++++ Passage shown ++++

What is cached?

AEM as a Cloud Service CDN caches the following:

  • HTTP response body
  • HTTP response headers

Typically an HTTP request/response for a single URL is cached as a single object. However, the CDN can handle caching multiple objects for a single URL, when the Vary header is set on the HTTP response. Avoid specifying Vary on headers whose values do not have a tightly controlled set of values, as this can result in many cache misses, reducing cache hit ratio. To support caching of varying requests at AEM Dispatcher, review the variant caching documentation.

Cache life

The AEM Publish CDN is TTL (time-to-live) based, meaning that the cache life is determined by the Cache-Control, Surrogate-Control, or Expires HTTP response headers. If the HTTP response caching headers are not set by the project, and the eligibility criteria are met, Adobe sets a default cache life is 10 minutes (600 seconds).

Here is how the cache headers influence the CDN cache life:

  • Cache-Control HTTP response header instructs the web browser and CDN how long to cache the response. The value is in seconds. For example, Cache-Control: max-age=3600 tells the web browser to cache the response for one hour. This value is ignored by the CDN if Surrogate-Control HTTP response header is also present.
  • Surrogate-Control HTTP response header instructs the AEM CDN how long to cache the response. The value is in seconds. For example, Surrogate-Control: max-age=3600 tells the CDN to cache the response for one hour.
  • Expires HTTP response header instructs the AEM CDN (and web browser) how long the cached response is valid. The value is a date. For example, Expires: Sat, 16 Sept 2023 09:00:00 EST tells the web browser to cache the response until the date and time specified.

++++ Data under study ++++

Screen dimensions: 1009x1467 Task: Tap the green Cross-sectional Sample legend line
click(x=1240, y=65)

++++
++++ Data under study ++++

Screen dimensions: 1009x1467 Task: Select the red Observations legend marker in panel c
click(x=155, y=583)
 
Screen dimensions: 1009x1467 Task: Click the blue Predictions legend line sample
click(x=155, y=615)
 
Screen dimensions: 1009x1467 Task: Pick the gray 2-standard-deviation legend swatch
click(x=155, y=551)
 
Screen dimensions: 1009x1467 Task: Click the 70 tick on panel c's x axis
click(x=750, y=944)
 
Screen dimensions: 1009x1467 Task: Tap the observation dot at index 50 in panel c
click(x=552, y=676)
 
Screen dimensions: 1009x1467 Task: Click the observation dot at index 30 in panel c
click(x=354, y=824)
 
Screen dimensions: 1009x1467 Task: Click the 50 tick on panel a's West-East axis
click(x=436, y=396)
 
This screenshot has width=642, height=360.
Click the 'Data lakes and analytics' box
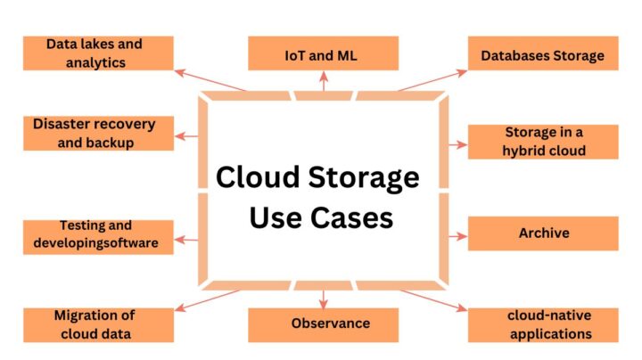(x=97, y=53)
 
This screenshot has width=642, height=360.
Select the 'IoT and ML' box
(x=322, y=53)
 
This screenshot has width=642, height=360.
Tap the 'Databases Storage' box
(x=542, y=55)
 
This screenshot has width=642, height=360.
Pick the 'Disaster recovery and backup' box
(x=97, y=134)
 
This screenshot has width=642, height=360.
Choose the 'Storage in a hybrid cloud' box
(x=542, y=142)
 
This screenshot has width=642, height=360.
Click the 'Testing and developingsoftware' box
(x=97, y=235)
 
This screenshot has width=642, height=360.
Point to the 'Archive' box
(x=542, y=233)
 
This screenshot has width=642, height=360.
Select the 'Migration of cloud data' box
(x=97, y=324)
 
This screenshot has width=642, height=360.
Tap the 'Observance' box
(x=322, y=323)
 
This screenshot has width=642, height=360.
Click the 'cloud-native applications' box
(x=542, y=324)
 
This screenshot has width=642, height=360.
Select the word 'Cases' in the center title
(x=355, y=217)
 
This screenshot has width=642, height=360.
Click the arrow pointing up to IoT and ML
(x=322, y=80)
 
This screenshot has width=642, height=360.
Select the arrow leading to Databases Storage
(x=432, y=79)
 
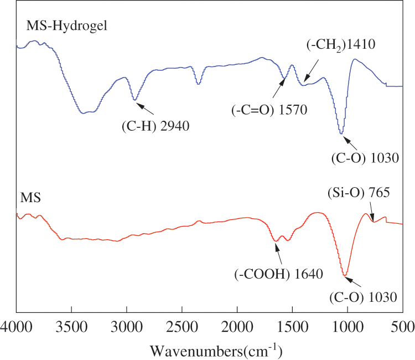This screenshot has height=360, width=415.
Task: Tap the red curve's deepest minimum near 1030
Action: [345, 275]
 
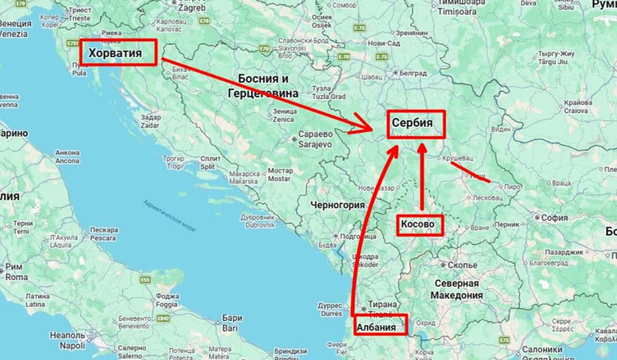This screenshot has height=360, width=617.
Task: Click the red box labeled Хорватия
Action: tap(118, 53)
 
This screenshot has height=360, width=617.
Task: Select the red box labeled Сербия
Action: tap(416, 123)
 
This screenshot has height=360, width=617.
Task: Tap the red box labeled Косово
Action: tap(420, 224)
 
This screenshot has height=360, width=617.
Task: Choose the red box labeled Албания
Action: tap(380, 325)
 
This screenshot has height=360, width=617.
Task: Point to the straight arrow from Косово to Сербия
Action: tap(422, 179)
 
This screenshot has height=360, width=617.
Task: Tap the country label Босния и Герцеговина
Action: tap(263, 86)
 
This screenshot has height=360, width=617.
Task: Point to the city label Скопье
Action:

++++
++++ Data under study ++++

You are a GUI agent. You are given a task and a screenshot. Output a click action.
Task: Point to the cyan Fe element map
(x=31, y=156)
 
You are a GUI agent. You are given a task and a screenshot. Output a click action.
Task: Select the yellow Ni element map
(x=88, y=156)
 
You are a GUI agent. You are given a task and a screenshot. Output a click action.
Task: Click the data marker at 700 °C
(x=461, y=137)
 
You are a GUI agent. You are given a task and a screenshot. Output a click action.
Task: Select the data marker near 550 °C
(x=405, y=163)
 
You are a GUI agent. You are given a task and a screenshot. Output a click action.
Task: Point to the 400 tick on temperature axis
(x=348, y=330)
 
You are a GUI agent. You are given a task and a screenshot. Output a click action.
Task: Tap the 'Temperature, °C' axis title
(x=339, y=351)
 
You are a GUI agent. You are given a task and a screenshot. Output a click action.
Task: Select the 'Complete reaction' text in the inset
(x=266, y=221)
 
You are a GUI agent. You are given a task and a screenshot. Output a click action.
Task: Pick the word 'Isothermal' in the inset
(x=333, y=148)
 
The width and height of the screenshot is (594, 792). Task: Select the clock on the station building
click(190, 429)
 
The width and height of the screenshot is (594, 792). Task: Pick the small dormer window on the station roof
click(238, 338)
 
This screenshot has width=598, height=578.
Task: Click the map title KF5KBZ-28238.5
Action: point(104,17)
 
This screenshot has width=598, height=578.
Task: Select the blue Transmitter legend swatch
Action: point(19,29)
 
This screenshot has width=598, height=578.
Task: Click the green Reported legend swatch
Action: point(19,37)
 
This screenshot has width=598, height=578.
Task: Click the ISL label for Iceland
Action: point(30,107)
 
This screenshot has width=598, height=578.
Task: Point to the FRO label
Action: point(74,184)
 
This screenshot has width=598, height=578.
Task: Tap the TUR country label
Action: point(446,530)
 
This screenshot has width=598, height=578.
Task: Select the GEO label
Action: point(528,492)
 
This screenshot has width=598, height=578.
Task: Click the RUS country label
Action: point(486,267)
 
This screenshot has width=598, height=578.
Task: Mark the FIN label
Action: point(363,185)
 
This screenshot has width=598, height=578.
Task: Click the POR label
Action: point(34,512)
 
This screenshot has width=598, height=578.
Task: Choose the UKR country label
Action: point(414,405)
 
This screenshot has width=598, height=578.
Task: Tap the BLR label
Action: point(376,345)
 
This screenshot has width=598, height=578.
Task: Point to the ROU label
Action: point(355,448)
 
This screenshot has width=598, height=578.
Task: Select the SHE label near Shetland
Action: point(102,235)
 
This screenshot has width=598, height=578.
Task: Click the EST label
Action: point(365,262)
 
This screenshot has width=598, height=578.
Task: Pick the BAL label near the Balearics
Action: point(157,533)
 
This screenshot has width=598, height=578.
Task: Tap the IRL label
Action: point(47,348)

++++

• _Requirement_
Write out the entire AEM CDN caching text above, word for word.

• _Solution_
What is cached?

AEM as a Cloud Service CDN caches the following:

  • HTTP response body
  • HTTP response headers

Typically an HTTP request/response for a single URL is cached as a single object. However, the CDN can handle caching multiple objects for a single URL, when the Vary header is set on the HTTP response. Avoid specifying Vary on headers whose values do not have a tightly controlled set of values, as this can result in many cache misses, reducing cache hit ratio. To support caching of varying requests at AEM Dispatcher, review the variant caching documentation.

Cache life

The AEM Publish CDN is TTL (time-to-live) based, meaning that the cache life is determined by the Cache-Control, Surrogate-Control, or Expires HTTP response headers. If the HTTP response caching headers are not set by the project, and the eligibility criteria are met, Adobe sets a default cache life is 10 minutes (600 seconds).

Here is how the cache headers influence the CDN cache life:

  • Cache-Control HTTP response header instructs the web browser and CDN how long to cache the response. The value is in seconds. For example, Cache-Control: max-age=3600 tells the web browser to cache the response for one hour. This value is ignored by the CDN if Surrogate-Control HTTP response header is also present.
  • Surrogate-Control HTTP response header instructs the AEM CDN how long to cache the response. The value is in seconds. For example, Surrogate-Control: max-age=3600 tells the CDN to cache the response for one hour.
  • Expires HTTP response header instructs the AEM CDN (and web browser) how long the cached response is valid. The value is a date. For example, Expires: Sat, 16 Sept 2023 09:00:00 EST tells the web browser to cache the response until the date and time specified.